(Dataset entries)

BEGIN

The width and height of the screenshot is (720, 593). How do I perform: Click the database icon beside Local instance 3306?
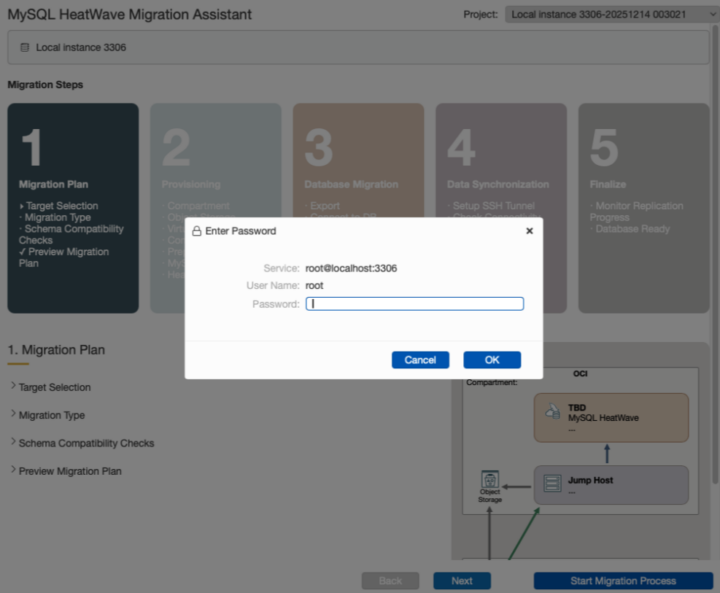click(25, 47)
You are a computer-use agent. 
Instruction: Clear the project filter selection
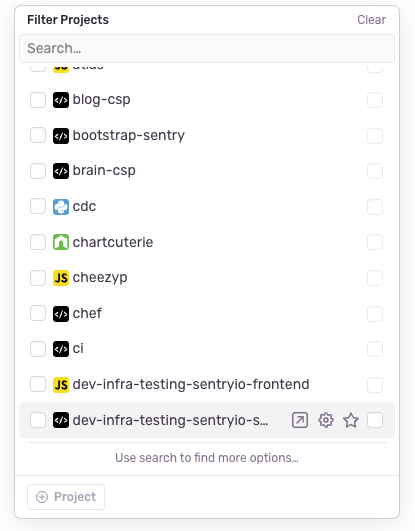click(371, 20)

END

# [Instructions for the task]
A verbatim copy of the records above, without pictures, is required.

# [Exercise solution]
The width and height of the screenshot is (720, 593). How do I perform: Click the database icon beside Local instance 3306?
click(25, 47)
You are a computer-use agent. 
Instruction: Clear the project filter selection
click(371, 20)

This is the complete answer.